— Begin Records shown —
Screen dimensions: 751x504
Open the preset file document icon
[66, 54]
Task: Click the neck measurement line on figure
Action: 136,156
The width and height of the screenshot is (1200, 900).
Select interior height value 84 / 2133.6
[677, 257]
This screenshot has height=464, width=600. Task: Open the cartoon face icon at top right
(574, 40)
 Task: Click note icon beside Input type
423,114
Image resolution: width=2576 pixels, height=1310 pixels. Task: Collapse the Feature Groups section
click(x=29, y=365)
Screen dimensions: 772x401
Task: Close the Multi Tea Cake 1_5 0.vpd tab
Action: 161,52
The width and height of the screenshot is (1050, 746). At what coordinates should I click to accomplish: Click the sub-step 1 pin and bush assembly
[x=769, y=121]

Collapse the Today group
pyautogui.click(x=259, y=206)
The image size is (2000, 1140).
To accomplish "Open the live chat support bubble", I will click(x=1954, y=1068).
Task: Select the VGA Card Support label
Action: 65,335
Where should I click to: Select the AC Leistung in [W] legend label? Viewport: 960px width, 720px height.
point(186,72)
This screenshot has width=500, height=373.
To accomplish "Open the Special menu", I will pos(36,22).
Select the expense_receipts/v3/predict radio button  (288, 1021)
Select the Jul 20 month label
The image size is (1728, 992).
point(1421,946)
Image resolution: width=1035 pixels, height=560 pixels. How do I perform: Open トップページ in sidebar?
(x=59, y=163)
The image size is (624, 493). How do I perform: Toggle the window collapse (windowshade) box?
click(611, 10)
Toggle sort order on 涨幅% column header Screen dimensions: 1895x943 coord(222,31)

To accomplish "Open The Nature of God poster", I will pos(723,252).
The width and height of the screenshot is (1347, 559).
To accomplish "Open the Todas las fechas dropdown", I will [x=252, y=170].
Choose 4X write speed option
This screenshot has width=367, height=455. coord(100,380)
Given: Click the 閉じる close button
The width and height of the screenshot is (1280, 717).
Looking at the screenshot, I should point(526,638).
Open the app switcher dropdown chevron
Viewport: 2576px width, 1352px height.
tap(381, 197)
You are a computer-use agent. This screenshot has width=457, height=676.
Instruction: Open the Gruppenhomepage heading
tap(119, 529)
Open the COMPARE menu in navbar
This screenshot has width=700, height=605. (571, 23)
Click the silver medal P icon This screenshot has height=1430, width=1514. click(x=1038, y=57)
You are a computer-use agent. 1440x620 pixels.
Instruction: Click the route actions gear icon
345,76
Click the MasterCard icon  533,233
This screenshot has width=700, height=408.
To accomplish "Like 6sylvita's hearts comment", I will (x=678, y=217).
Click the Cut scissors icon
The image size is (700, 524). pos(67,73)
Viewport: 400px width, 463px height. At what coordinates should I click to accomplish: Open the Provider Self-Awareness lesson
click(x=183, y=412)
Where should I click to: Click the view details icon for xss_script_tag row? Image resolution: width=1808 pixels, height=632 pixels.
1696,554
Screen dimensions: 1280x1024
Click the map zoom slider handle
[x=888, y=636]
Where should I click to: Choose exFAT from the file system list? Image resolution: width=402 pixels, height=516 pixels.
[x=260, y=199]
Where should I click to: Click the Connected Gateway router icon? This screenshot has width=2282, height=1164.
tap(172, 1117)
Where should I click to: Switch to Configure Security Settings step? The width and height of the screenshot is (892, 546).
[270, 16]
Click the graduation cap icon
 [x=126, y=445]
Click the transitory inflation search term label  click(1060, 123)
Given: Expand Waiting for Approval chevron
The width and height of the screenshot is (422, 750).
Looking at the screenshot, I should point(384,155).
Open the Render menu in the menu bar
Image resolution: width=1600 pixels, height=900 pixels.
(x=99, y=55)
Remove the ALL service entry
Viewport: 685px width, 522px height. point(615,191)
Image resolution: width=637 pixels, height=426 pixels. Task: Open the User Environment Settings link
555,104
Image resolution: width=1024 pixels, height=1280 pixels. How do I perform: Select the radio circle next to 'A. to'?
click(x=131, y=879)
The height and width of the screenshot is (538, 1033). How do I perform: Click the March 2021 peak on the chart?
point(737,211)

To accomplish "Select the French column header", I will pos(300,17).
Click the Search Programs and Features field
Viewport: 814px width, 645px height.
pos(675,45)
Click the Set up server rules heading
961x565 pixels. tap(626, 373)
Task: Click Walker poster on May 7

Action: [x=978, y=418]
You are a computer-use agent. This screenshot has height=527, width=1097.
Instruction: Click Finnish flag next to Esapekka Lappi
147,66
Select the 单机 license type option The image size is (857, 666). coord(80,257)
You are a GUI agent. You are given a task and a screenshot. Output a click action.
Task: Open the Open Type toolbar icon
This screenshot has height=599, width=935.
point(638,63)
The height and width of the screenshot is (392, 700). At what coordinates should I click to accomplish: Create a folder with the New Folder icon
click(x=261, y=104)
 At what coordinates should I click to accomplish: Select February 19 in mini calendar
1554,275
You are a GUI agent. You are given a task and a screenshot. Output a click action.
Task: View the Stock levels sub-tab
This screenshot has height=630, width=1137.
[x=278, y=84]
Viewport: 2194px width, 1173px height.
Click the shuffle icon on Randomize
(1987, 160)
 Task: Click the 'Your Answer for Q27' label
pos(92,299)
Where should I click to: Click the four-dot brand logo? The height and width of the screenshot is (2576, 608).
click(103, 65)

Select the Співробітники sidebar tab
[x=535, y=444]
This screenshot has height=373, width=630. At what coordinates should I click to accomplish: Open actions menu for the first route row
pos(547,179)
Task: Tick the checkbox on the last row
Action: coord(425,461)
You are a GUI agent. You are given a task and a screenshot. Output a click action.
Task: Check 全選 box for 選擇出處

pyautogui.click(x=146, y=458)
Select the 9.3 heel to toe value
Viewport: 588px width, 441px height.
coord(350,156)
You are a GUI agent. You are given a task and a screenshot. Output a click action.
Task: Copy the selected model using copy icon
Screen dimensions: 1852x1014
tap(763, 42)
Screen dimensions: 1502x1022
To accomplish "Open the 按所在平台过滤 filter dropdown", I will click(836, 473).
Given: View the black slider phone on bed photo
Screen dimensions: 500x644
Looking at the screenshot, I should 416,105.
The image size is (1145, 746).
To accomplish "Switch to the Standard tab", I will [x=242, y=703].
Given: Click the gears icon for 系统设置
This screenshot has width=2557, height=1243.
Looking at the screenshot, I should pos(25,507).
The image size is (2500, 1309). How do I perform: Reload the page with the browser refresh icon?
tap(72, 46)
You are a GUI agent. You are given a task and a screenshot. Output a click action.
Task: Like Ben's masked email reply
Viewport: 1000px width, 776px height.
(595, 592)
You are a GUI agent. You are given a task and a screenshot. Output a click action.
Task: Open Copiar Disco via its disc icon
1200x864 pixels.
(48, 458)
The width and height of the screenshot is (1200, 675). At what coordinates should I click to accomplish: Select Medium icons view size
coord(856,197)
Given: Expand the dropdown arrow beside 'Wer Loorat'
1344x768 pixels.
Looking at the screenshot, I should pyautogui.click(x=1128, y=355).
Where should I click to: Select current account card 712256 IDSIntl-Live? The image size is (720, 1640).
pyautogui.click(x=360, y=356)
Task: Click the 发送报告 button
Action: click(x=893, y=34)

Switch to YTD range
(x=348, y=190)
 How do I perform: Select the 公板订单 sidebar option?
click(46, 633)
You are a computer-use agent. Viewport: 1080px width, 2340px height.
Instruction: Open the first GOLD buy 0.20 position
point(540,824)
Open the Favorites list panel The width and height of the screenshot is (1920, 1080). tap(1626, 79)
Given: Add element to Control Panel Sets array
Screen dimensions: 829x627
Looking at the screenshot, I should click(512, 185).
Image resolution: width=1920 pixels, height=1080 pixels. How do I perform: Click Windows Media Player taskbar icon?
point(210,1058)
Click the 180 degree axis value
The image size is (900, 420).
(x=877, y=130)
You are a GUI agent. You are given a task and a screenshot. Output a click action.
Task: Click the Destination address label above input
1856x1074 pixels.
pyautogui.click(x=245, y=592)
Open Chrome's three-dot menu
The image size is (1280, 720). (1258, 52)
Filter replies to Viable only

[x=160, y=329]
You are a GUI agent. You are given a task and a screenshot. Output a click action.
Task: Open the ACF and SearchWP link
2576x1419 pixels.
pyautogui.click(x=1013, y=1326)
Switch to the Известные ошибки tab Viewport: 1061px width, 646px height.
— End Records shown —
** Work to do **
Please write out the rows above word for word, from the very first line through the line containing "I will pos(36,22).", including both of those lines.

** Full output **
Screen dimensions: 751x504
Open the preset file document icon
[66, 54]
Task: Click the neck measurement line on figure
Action: 136,156
The width and height of the screenshot is (1200, 900).
Select interior height value 84 / 2133.6
[677, 257]
This screenshot has height=464, width=600. Task: Open the cartoon face icon at top right
(574, 40)
 Task: Click note icon beside Input type
423,114
Image resolution: width=2576 pixels, height=1310 pixels. Task: Collapse the Feature Groups section
click(x=29, y=365)
Screen dimensions: 772x401
Task: Close the Multi Tea Cake 1_5 0.vpd tab
Action: 161,52
The width and height of the screenshot is (1050, 746). At what coordinates should I click to accomplish: Click the sub-step 1 pin and bush assembly
[x=769, y=121]

Collapse the Today group
pyautogui.click(x=259, y=206)
The image size is (2000, 1140).
To accomplish "Open the live chat support bubble", I will click(x=1954, y=1068).
Task: Select the VGA Card Support label
Action: 65,335
Where should I click to: Select the AC Leistung in [W] legend label? Viewport: 960px width, 720px height.
point(186,72)
This screenshot has width=500, height=373.
To accomplish "Open the Special menu", I will pos(36,22).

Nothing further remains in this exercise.